We tried dropping out, and we tried working in the factory. We tried teaching, and we tried going back to school. We tried organizing the workers, and we tried permitted protest marches. We tried passing leaflets to every passerby, and we tried wheatpasting every wall with provocative posters. We even tried nighttime guerrilla graffiti squads.
We tried growing all our own food, and we tried living off the grid. We tried email and websites and every interactive, interconnected, virtual hypermedia imaginable. We tried pirate radio and permitted radio and community access television.
We tried pacifism, and we tried self-defense. We tried stealing from the man, and we tried selling our labor to the highest bidder. We tried socialism, and we tried anarchism. And we tried every “ism” in between. We tried strikes, and we tried blockades. We tried silence, and we tried noise. We tried all of the above and nothing at all. And nothing fucking worked.
Nothing except the pact that tomorrow would be different, a pact written in the bond of strangers whose eyes met in recognition behind the barricades. Nothing except the poetry of her voice calling my name at 2am. Nothing except that dance party where we all stared at the sacred starlight and stayed up all night to see the sunrise. Nothing except that potluck dinner where every dish tasted like nectar and every argument led to a new revelation and an even better plan. Nothing except that toddler’s first steps on a cold October day.
The wide world is not as wild as we desire, and the ruling elite are even more demonic than first fathomed., And the “masses of regular people” are tired and worn and their allegiances torn between a hundred varieties of old time religion and common commodity fetishism.

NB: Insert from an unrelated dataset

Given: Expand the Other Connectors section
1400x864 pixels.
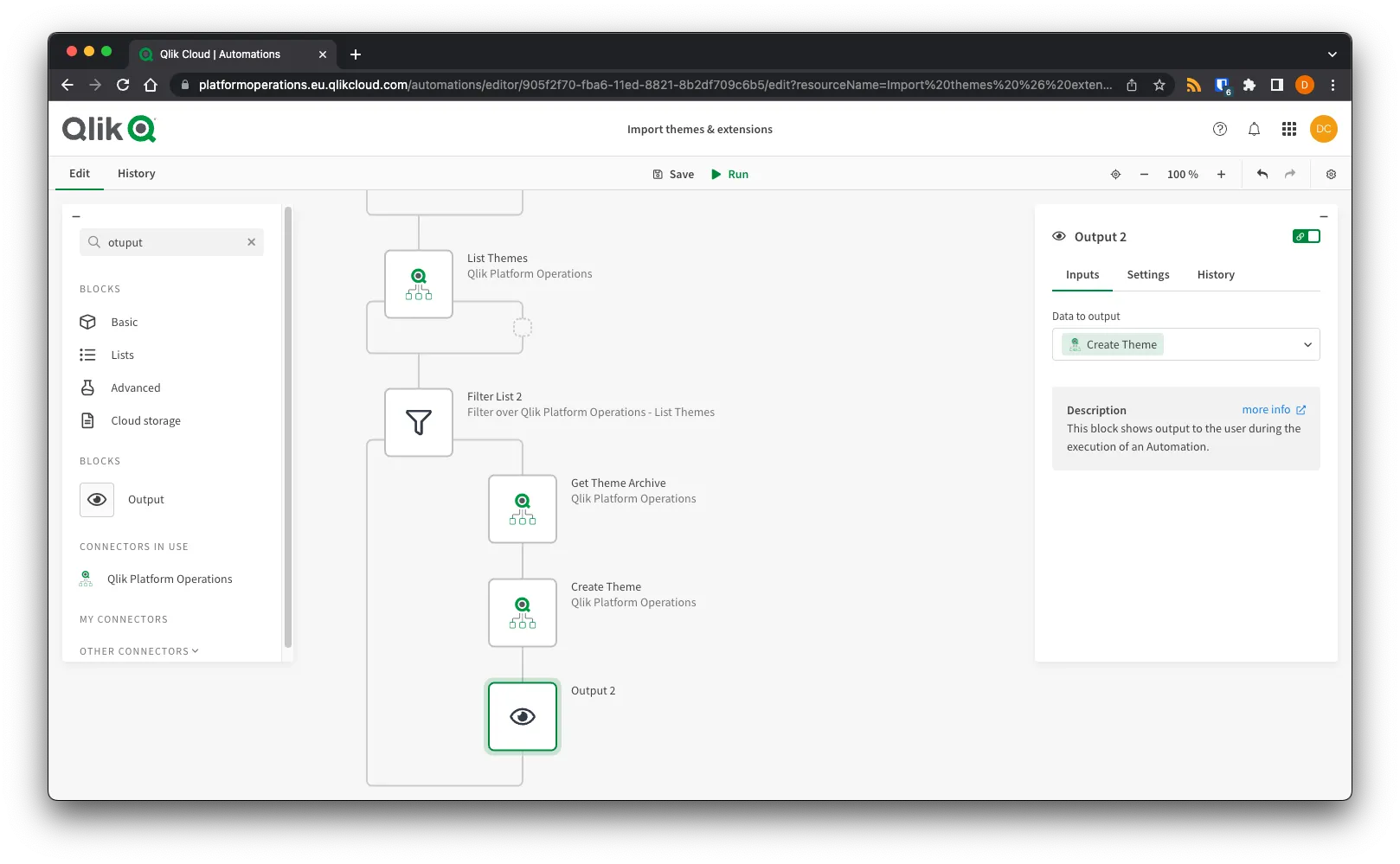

So hungry for something real, we’ll break bread with a guru at lunch and pie him for being a fraud before dinner.
Of course these are desperate times, but in a permanent culture of permanent crisis and catastrophe porn, when have the times been anything else? Some of us sold out our principles and voted for that dour-faced hypocrite from Massachusetts, and some of us have no principles to sell–we just do our best, day by day.
In the wake of the November election, a 25-year-old university student from Georgia drove to ground zero in lower Manhattan and took his own life with a shotgun. His closest friends and acquaintances shared the consensus, and their quotes make that clear: “I’m absolutely sure it’s a protest. I don’t know what made him commit suicide, but where he did it was symbolic;” “I see it as a political statement. He was so opposed to the war;” “I told his mother there are some people so sensitive and intelligent and passionate they don’t belong in the world the way it is today.”
Impressed by the drama of the action, I told some people the story. Whether pro-war or antiwar, the people seemed to feel the same. “That was stupid,” they said. Never an advocate of heroic martyrdom but knowing in my heart what that man felt that day, a suicidal zen nihilism suddenly didn’t seem so very strange to me. While I’m not suggesting we adopt suicide as a tactic, I’m equally unsure I’ve ever done anything as meaningful.
I stayed home from a protest today; I missed an opportunity to taunt the rulers and express my outrage at another injustice, because I didn’t want to leave this hollow and drive on the highway. Because I wanted to stay home and work on this essay about doing something.
Occasionally, people who read this journal seek us out and come to visit, wanting to meet some of the collective members who have advocated anarchy for so many years. Sometimes people are shocked to see how “normal” we are, shocked to learn that many of the collective members have regular paying jobs, houses with mortgages, even cars.
This dream that wakes me up, this dream that fuels my days: it’s not about whether we have it all figured out and have growing in our bellies the key to social revolution. It’s not so much about the answers–but the questions. It’s not that we have the solution–but that we want to understand the problem and undermine the power. We’ve tried so many things, and we’ll try many of them again.
On any given day, we might have something to do, some bold collective action to render all past actions mere rehearsals for the revolutionary dawn. And then, we might have nothing to do but drink and dance and ask you, our readers, “What are you going to do?”